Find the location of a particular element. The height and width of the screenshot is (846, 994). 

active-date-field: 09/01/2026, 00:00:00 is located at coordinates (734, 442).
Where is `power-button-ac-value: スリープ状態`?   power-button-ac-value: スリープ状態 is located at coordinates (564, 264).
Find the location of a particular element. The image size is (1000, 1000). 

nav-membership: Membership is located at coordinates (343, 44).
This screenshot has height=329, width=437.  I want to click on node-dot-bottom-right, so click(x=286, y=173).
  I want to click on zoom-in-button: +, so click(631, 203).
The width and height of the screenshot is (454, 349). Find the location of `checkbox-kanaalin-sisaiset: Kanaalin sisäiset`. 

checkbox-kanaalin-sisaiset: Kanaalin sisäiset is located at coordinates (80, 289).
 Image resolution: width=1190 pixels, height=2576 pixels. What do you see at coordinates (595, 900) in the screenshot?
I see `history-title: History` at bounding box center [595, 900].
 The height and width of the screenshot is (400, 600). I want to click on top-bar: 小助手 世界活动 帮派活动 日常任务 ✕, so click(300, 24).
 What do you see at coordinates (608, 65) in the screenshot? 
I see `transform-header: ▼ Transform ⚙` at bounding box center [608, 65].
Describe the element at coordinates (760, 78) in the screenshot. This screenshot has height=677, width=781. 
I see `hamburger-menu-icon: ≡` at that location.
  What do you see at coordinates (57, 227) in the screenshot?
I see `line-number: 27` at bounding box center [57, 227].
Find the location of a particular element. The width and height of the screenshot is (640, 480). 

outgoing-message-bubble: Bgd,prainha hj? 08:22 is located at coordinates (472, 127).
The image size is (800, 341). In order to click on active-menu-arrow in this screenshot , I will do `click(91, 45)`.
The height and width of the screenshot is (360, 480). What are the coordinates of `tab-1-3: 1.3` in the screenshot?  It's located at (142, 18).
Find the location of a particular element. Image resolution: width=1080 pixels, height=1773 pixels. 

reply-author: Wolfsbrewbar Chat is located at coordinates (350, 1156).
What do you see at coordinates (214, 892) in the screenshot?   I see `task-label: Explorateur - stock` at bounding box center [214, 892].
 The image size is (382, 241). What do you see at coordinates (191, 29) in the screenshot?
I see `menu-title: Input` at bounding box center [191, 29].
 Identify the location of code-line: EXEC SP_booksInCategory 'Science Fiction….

Task to complete - Render every line of the records above as a JSON array of strings, one string per line, and omit the blank lines.

Expected output -
[
  "Find the location of a particular element. The height and width of the screenshot is (846, 994). ",
  "active-date-field: 09/01/2026, 00:00:00 is located at coordinates (734, 442).",
  "Where is `power-button-ac-value: スリープ状態`?   power-button-ac-value: スリープ状態 is located at coordinates (564, 264).",
  "Find the location of a particular element. The image size is (1000, 1000). ",
  "nav-membership: Membership is located at coordinates (343, 44).",
  "This screenshot has height=329, width=437.  I want to click on node-dot-bottom-right, so click(x=286, y=173).",
  "  I want to click on zoom-in-button: +, so click(631, 203).",
  "The width and height of the screenshot is (454, 349). Find the location of `checkbox-kanaalin-sisaiset: Kanaalin sisäiset`. ",
  "checkbox-kanaalin-sisaiset: Kanaalin sisäiset is located at coordinates (80, 289).",
  " Image resolution: width=1190 pixels, height=2576 pixels. What do you see at coordinates (595, 900) in the screenshot?",
  "I see `history-title: History` at bounding box center [595, 900].",
  " The height and width of the screenshot is (400, 600). I want to click on top-bar: 小助手 世界活动 帮派活动 日常任务 ✕, so click(300, 24).",
  " What do you see at coordinates (608, 65) in the screenshot? ",
  "I see `transform-header: ▼ Transform ⚙` at bounding box center [608, 65].",
  "Describe the element at coordinates (760, 78) in the screenshot. This screenshot has height=677, width=781. ",
  "I see `hamburger-menu-icon: ≡` at that location.",
  "  What do you see at coordinates (57, 227) in the screenshot?",
  "I see `line-number: 27` at bounding box center [57, 227].",
  "Find the location of a particular element. The width and height of the screenshot is (640, 480). ",
  "outgoing-message-bubble: Bgd,prainha hj? 08:22 is located at coordinates (472, 127).",
  "The image size is (800, 341). In order to click on active-menu-arrow in this screenshot , I will do `click(91, 45)`.",
  "The height and width of the screenshot is (360, 480). What are the coordinates of `tab-1-3: 1.3` in the screenshot?  It's located at (142, 18).",
  "Find the location of a particular element. Image resolution: width=1080 pixels, height=1773 pixels. ",
  "reply-author: Wolfsbrewbar Chat is located at coordinates (350, 1156).",
  "What do you see at coordinates (214, 892) in the screenshot?   I see `task-label: Explorateur - stock` at bounding box center [214, 892].",
  " The image size is (382, 241). What do you see at coordinates (191, 29) in the screenshot?",
  "I see `menu-title: Input` at bounding box center [191, 29].",
  " Identify the location of code-line: EXEC SP_booksInCategory 'Science Fiction…."
]